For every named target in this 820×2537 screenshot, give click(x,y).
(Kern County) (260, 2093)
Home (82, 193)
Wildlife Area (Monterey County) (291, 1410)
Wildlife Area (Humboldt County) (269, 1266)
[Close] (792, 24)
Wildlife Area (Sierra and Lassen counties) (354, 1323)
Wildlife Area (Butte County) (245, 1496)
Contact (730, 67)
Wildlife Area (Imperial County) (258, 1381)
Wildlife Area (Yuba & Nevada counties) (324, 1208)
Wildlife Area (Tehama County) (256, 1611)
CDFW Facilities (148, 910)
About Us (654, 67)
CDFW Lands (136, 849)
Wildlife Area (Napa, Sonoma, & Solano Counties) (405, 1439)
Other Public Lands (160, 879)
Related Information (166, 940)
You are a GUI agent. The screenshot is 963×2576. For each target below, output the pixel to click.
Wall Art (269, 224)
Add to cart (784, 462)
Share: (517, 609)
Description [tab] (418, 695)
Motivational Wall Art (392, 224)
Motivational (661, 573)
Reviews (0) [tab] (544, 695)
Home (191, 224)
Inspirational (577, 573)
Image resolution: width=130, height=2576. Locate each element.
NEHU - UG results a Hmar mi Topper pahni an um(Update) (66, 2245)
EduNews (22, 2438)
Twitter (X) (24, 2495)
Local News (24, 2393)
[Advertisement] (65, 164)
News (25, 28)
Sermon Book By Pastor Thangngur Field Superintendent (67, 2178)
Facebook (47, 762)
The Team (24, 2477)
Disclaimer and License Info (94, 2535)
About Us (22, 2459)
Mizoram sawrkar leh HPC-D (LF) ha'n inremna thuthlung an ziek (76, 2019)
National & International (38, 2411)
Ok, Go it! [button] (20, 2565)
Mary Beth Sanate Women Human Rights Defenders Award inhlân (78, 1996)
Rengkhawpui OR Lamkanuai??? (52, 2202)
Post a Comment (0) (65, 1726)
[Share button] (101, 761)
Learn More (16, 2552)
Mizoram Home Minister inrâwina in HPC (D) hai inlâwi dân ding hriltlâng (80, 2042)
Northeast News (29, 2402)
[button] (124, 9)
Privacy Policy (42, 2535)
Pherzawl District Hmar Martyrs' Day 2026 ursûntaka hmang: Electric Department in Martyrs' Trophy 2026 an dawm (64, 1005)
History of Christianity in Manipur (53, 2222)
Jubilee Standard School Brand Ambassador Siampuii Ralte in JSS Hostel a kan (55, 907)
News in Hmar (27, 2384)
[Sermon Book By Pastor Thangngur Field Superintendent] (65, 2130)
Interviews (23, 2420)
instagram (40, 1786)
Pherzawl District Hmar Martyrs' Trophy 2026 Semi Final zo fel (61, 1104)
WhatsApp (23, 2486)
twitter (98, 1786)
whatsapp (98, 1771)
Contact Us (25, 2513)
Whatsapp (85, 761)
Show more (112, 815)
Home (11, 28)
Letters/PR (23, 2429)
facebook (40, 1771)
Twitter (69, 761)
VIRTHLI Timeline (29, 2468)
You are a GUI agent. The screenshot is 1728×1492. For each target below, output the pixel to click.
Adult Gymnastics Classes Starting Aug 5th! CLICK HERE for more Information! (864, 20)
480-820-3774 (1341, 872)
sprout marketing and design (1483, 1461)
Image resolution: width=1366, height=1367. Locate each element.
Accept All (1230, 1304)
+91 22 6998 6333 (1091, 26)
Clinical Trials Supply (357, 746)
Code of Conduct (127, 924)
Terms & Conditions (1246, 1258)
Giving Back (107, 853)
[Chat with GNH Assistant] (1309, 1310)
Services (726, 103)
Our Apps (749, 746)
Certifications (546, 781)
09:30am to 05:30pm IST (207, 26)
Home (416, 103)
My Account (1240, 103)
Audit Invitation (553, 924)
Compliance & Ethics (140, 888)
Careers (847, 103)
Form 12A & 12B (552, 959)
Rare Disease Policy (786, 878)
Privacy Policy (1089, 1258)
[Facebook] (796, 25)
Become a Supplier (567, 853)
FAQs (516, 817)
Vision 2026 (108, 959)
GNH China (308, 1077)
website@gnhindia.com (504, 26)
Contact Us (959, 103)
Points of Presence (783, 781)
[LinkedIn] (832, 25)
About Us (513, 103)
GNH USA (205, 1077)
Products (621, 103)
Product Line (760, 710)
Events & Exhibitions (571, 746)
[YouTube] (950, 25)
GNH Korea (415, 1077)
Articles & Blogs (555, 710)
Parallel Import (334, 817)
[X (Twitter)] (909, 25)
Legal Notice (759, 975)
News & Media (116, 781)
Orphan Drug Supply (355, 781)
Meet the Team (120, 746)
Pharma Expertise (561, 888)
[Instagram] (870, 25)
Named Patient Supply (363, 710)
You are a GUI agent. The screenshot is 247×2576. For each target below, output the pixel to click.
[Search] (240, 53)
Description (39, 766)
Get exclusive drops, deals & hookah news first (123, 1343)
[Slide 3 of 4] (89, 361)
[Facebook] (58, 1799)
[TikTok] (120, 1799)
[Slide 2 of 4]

**Task statement**
A complete answer gives every line of the data that includes "each".

**Task output**
You are a GUI agent. The screenshot is 963×2576. For each target below, output the pixel to click.
Image resolution: width=130, height=2576. Locate each element.
You are a GUI agent. The screenshot is 1728×1492. For each target below, output the pixel to click.
Image resolution: width=1366, height=1367. Locate each element.
You are a GUI agent. The screenshot is 247×2576. For each target below, output the pixel to click.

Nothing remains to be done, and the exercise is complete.